How to share an inheritance between siblings?

por Francisco Medeiros

The inheritance is an autonomous estate, whose holders are the heirs’ successors of the author of the inheritance, and which is then represented by all of them or only by the head of family, depending on the exercise of the right in question.

The relatives that may inherit from any person are listed in article 2133 of the Civil Code: a) spouse; b) descendants; c) ascendants; d) siblings and their descendants (nephews and nieces); e) other collateral relatives up to the fourth degree. This provision defines the order in which the various heirs are summoned, and the order in which they are summoned to share in the inheritance of a given person only arises after that person’s death, since the succession is only opened at the time of the author’s death.

According to article 2139, no. 2 of the Civil Code, if the author of the succession left no surviving spouse, the inheritance is divided among the children in equal shares.
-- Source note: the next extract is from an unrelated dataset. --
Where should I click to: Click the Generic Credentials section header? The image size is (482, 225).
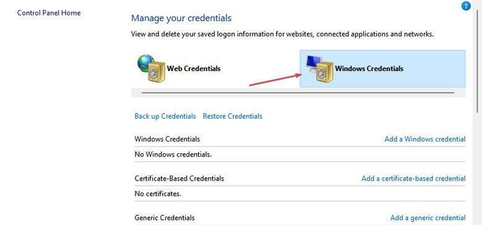point(165,218)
In the absence of donations or wills, two-thirds will be attributed to each child by legitimate succession and one-third by succession.

The rules are different if the spouse and the descendants are heirs – in this case, the division between the spouse and the children happens individually, dividing the inheritance in equal parts according to the number of heirs, but the spouse’s share cannot be less than one-fourth of the inheritance (no. 1 of said article).

But the descendants who wish to participate in the ascendant’s succession must return to the inheritance, for equal sharing, the goods or values donated by the ascendant: this return is called collation.

The purpose of collation is to establish the equality of the descendants in the deceased person’s partition, by means of the fictitious restitution to the inheritance of the assets donated to one of them by the deceased person during their lifetime. The collation is the restitution by the descendants, as a rule according to the value, of the goods or values that the ascendants donated to them and is a condition for their participation in the succession, whose intent is the equal sharing between the descendant of the donee and the other descendants.

Collation is a supplementary instrument: the author of the succession can waive collation. In this case, it is concluded that the author of the succession wanted to advantage the descendant and the imputation is not made on their legitimate subjective but, on the contrary, on the available share and only if this is exceeded will it be made on the unavailable share.

The collation is based on the presumption that the author of the succession, by attributing during their lifetime some donation to a legitimate heir, did not wish to benefit them in comparison with the others, but only to anticipate the transfer of the legitimate share that would belong to them in the future. This presumption can be ruled out by the donor at the time of the donation or subsequently. Waiving the donation or donating according to the available share are equivalent assertions. In such cases, all that is required is to consider the reduction as being unprofitable.